Господь гнева - Страница 22


К оглавлению

22

Абернати продолжал ухмыляться.

— Что тут смешного? — задиристо осведомился Пит.

— Возможно, именно так, со смешком, голодный расспрашивает о том, какие закуски стояли на шведском столе, — сказал Абернати.

Пит вспыхнул, сознавая, что этого никак не скрыть, ибо обычно он заливается краской до самой лысоватой макушки.

Он раздраженно передернул плечами и, отвернувшись, спросил:

— А вам-то что? Зачем спрашиваете?

— Просто любопытно. — Священник почесал подбородок и убрал с лица улыбку. — Я человек любопытный; знания о плотских радостях, даже из вторых рук, все равно знания.

— Вероятно, многолетнее выслушивание чужих исповедей способствует развитию болезненного любопытства, — обронил Пит, по-прежнему не глядя на Абернати.

— Даже если так, это нисколько не оскверняет обряд таинства исповеди.

— Я знаю, что говорили вальденсы.  Я хотел сказать…

— Ты хотел сказать, что я вроде тех, кто в дырочку подсматривает за голыми бабами. — Абернати удрученно вздохнул, поднялся со стула, одернул сутану. — Ладно, я пошел домой.

Пит проводил священника до двери, а заодно и выпустил на двор Тома-Шустрика, чтоб тот сделал свои обычные вечерние дела.
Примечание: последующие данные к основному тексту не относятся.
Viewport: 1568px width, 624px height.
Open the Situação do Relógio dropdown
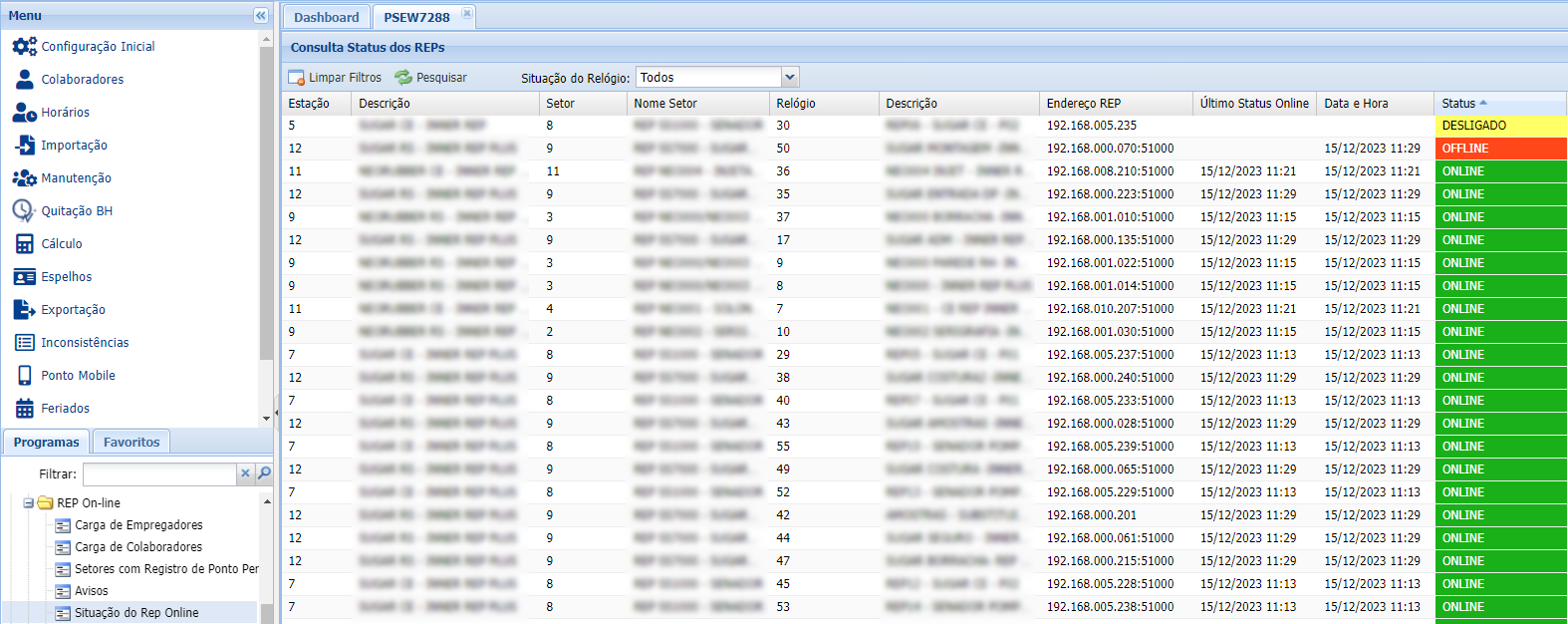789,78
Повсюду пыль была прибита росой. Но копыта голштинки поднимали дорожную пыль, которая летела в лицо Тибору. Он отворачивал голову в сторону и обозревал утренний пейзаж.

"Какие цвета! Сколько красок!.. Господи Иисусе! Какие краски!" — думал Тибор.

Утром мир красок живет особой жизнью: эта влажная зелень листьев, эта пастельная маслянистость серо-голубых перышек сойки, этот насыщенно-сочный цвет конских яблок — все и вся смотрится иначе! Чудесное преображение длится часов до одиннадцати. Потом буйство красок вроде бы остается, но магия как бы ускользает из мира — влажная магия утра.

Девять тридцать. Западный край неба подернут дымкой тумана. Она напомнила Тибору тени на репродукциях картин Рембрандта. Проще простого подделаться под колорит и стиль этого художника. Толкуют о каких-то особенных глазах на его портретах… И что публика в них находит? Что хочет, то и находит. Потому что Рембрандт дает только тени, тени и тени. Ничего больше. Он не утренний художник, а потому ничего не стоит писать точнехонько в его манере. А вот картины этих истинно утренних художников, импрессионистов, которые образовали единое направление, быть может, только потому, что жили в одном районе Парижа и сидели рядом за столиками в кафе "Gaibois", — их картины черта с два подделаешь. Они умели увидеть необычайность утреннего мира — и норовили ухватить его, пробуя то одни приемы, то другие, ходя кругами вокруг совершенства.

Тибор упоенно наблюдал за птицами, впитывал прелесть их полета. Ах, утро даже слишком хорошо! Так бы и нарисовал всю эту благодать акварелью! Или нет, лучше не пожалеть сил и нарисовать маслом — слой за слоем, слой за слоем, как это ни трудно.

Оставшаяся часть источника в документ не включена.